**What this task involves:**
Below are some records; quote exactly the lines from the one that contains "Viewport: 759px width, 474px" through the one that contains "Open 标注与测量 item", inclusive, and no others.

**Source information:**
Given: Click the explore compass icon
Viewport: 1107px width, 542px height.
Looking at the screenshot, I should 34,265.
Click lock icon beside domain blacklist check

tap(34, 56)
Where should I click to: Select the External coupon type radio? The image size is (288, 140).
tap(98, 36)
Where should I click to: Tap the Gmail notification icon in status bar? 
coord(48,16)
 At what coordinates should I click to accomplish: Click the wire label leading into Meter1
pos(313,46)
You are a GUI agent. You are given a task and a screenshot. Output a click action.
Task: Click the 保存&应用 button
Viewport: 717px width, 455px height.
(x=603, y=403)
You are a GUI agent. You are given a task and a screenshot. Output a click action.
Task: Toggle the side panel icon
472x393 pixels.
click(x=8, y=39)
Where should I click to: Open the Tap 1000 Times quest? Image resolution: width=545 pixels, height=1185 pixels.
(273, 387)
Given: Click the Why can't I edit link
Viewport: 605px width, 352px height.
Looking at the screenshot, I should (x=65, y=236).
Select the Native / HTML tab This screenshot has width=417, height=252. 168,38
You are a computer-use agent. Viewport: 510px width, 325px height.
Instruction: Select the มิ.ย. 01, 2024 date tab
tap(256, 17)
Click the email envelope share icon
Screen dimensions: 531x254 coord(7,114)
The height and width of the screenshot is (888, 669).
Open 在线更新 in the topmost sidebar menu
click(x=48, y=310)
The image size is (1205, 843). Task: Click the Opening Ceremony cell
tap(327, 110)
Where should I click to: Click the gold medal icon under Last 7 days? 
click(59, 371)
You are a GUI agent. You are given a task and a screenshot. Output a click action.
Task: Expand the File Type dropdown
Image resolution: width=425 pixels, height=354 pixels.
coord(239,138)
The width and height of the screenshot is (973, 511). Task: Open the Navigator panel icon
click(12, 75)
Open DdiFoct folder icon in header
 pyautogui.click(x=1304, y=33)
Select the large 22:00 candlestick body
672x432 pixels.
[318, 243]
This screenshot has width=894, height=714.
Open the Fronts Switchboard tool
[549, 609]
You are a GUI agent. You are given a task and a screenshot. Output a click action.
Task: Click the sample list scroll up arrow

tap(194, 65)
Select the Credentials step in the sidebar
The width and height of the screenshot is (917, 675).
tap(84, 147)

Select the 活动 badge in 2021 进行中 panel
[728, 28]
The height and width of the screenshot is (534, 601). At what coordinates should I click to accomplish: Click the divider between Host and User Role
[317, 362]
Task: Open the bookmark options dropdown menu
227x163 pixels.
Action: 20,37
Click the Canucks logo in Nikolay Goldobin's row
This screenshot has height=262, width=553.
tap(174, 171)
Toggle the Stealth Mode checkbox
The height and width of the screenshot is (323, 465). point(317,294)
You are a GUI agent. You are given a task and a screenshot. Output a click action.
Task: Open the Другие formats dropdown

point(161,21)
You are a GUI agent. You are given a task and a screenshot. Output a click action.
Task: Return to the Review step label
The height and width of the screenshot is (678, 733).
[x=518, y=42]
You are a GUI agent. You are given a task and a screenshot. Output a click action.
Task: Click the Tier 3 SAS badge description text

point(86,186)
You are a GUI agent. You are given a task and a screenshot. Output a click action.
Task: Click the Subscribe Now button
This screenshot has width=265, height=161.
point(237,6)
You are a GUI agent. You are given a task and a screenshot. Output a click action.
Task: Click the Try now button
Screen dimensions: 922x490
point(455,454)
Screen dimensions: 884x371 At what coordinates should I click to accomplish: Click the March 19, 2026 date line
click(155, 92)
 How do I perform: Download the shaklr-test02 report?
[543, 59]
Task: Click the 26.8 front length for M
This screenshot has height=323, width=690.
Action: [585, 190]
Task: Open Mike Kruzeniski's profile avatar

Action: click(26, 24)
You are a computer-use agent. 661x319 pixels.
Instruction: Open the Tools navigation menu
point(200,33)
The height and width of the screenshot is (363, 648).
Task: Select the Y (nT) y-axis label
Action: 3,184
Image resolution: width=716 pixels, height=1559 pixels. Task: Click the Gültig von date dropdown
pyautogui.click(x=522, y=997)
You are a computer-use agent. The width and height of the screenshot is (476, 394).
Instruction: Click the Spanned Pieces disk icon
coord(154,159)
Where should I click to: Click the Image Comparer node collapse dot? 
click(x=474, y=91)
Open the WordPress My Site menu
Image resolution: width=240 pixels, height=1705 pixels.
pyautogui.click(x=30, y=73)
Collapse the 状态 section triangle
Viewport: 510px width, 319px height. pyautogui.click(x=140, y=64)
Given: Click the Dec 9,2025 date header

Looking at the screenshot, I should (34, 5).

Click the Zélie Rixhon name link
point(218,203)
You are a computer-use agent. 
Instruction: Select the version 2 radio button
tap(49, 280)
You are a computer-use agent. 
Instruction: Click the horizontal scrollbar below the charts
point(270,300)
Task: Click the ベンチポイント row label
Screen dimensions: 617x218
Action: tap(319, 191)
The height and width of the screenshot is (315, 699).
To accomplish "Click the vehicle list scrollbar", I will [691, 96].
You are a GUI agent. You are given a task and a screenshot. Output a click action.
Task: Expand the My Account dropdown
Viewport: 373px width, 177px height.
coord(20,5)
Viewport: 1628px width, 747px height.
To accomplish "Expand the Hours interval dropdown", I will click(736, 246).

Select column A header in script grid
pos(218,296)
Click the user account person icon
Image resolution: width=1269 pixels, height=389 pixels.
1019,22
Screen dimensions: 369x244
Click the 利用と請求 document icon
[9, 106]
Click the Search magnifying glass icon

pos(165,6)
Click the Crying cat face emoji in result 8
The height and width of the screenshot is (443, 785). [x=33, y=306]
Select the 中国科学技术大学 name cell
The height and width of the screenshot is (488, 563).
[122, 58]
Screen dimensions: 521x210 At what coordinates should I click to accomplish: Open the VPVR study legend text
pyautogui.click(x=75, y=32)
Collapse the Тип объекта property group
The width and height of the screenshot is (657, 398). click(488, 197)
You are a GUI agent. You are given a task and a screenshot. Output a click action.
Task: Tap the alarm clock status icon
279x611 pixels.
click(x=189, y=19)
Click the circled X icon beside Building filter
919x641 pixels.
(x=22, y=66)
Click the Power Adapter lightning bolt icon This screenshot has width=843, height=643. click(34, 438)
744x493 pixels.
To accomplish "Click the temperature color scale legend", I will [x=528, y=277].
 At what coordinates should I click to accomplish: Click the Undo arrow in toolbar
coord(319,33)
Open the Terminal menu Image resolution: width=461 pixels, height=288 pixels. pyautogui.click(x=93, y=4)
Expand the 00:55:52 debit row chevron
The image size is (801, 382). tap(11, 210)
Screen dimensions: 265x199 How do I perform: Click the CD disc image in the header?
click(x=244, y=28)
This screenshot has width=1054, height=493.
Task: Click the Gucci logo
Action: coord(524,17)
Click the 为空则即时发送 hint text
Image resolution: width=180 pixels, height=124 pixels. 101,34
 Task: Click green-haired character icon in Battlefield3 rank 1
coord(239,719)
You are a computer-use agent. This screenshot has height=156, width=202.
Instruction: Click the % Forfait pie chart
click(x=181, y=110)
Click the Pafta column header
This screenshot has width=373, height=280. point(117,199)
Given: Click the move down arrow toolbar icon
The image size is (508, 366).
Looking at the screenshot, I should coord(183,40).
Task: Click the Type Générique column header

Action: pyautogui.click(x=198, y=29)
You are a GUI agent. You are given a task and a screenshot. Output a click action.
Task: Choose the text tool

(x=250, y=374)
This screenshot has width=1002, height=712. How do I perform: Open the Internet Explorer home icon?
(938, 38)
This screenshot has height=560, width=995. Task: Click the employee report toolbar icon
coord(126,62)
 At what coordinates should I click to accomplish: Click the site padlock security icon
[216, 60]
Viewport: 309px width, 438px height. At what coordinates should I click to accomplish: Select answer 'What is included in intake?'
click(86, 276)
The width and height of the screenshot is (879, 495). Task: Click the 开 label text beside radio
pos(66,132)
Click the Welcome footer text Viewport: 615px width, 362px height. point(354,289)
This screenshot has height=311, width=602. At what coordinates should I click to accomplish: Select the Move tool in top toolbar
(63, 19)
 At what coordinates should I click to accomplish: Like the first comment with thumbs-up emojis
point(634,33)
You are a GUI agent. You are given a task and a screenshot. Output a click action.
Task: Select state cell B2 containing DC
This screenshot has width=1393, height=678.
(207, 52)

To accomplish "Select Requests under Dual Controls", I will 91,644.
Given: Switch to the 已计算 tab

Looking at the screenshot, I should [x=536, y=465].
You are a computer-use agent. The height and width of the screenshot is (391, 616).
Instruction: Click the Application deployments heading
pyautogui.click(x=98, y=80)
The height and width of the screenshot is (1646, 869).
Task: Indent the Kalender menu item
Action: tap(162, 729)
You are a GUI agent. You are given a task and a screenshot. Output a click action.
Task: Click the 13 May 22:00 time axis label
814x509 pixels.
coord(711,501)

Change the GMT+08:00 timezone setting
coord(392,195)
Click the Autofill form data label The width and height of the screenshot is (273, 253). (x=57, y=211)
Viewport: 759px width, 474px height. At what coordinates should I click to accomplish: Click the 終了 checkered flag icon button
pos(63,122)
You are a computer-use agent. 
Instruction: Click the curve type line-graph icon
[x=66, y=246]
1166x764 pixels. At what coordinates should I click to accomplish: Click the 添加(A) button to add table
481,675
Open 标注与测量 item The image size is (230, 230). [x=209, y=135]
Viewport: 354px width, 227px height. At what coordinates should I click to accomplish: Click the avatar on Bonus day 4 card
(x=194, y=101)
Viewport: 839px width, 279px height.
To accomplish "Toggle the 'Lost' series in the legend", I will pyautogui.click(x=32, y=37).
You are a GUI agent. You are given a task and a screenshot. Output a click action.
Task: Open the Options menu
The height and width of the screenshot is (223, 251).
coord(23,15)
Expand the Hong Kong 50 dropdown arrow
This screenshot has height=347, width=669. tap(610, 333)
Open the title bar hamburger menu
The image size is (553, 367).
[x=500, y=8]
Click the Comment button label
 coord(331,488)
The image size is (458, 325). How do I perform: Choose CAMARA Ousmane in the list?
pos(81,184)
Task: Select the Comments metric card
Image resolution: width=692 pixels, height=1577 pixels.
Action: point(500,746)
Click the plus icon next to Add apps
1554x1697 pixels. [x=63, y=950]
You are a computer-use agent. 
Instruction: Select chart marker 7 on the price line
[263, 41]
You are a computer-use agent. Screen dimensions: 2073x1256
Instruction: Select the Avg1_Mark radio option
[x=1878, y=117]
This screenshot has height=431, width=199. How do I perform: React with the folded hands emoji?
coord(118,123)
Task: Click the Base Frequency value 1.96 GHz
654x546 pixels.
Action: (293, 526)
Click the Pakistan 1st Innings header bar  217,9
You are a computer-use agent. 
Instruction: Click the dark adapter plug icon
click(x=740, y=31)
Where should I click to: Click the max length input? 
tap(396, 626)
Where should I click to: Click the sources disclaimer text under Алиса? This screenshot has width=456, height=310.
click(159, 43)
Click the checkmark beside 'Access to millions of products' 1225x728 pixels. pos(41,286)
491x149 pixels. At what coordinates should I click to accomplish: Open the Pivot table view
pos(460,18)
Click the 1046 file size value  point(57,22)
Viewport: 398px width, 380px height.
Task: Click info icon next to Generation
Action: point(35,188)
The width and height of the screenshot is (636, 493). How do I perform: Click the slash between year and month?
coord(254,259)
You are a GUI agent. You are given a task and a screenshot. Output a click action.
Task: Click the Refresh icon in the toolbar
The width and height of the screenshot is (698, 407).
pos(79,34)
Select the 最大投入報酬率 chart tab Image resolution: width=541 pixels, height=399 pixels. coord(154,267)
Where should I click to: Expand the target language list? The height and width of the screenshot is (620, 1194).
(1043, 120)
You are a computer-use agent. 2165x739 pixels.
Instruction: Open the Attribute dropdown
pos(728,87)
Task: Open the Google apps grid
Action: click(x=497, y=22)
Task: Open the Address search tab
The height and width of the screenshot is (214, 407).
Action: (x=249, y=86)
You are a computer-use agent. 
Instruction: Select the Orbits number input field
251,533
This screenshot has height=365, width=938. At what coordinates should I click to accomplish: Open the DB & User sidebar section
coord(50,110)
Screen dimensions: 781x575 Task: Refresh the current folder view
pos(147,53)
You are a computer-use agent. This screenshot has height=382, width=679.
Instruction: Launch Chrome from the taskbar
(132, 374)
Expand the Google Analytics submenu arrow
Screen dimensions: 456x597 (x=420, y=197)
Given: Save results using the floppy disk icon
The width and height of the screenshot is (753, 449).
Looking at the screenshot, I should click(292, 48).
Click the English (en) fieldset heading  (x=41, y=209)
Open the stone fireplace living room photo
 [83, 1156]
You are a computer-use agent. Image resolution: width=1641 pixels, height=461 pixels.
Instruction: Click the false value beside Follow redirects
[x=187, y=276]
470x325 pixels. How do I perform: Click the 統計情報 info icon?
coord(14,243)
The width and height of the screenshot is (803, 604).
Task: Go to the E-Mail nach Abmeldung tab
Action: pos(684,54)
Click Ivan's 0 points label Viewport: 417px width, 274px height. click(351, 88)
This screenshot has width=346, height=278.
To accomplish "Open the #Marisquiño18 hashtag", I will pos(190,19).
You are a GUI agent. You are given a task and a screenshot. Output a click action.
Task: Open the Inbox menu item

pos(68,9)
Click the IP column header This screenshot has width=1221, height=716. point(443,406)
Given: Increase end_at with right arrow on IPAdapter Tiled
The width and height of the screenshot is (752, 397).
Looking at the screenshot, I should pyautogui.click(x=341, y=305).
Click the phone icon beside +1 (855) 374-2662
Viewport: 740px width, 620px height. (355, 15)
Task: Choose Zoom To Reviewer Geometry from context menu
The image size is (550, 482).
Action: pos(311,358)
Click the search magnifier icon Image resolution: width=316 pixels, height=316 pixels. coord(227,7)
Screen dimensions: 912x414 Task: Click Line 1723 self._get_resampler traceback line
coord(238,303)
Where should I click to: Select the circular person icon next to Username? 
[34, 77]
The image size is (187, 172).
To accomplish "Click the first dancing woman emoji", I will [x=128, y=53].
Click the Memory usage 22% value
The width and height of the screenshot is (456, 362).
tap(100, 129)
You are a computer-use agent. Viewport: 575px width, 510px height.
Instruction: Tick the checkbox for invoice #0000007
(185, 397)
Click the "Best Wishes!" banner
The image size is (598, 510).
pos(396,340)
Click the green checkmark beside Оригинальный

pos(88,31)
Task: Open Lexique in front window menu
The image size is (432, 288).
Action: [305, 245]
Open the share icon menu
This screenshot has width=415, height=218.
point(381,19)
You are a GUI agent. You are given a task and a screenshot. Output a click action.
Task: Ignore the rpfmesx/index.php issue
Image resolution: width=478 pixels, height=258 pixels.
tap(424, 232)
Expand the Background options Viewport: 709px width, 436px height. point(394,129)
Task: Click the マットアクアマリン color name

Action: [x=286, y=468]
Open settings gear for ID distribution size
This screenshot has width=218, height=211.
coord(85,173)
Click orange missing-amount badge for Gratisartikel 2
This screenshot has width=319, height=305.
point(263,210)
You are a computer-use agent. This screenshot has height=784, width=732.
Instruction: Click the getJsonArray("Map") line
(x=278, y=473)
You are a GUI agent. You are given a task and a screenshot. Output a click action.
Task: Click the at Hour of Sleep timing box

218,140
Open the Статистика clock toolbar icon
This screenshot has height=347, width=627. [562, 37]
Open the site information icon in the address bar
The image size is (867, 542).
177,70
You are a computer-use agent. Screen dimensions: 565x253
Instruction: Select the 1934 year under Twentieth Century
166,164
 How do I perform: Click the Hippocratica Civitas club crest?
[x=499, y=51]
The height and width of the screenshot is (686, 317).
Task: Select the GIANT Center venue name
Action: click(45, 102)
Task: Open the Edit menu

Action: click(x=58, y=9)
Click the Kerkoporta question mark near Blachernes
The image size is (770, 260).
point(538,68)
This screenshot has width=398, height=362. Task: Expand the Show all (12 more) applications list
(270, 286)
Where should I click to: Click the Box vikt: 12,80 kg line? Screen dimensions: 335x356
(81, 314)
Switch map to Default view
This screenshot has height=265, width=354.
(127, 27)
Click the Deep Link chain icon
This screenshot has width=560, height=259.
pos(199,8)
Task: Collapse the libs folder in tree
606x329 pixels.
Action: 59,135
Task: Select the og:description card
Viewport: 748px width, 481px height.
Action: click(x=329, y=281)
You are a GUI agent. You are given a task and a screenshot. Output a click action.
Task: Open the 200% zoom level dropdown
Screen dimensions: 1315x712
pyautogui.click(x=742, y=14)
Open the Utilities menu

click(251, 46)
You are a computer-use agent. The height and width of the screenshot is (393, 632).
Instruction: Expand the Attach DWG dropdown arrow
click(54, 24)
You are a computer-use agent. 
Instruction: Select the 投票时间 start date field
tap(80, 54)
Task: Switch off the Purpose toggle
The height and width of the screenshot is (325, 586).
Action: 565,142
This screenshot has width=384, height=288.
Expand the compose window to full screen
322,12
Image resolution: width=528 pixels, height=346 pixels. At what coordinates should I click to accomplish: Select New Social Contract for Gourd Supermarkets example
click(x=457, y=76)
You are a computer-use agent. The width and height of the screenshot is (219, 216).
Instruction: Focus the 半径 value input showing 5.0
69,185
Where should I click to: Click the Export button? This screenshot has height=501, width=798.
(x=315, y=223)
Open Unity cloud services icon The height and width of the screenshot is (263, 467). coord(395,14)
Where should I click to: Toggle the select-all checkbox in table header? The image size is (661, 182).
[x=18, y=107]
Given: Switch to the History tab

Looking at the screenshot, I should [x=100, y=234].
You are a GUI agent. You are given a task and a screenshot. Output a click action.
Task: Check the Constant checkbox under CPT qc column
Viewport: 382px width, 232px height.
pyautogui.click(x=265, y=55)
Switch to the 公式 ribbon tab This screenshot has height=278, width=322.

**Written answer:**
Viewport: 759px width, 474px height. At what coordinates should I click to accomplish: Click the 終了 checkered flag icon button
pos(63,122)
You are a computer-use agent. 
Instruction: Click the curve type line-graph icon
[x=66, y=246]
1166x764 pixels. At what coordinates should I click to accomplish: Click the 添加(A) button to add table
481,675
Open 标注与测量 item The image size is (230, 230). [x=209, y=135]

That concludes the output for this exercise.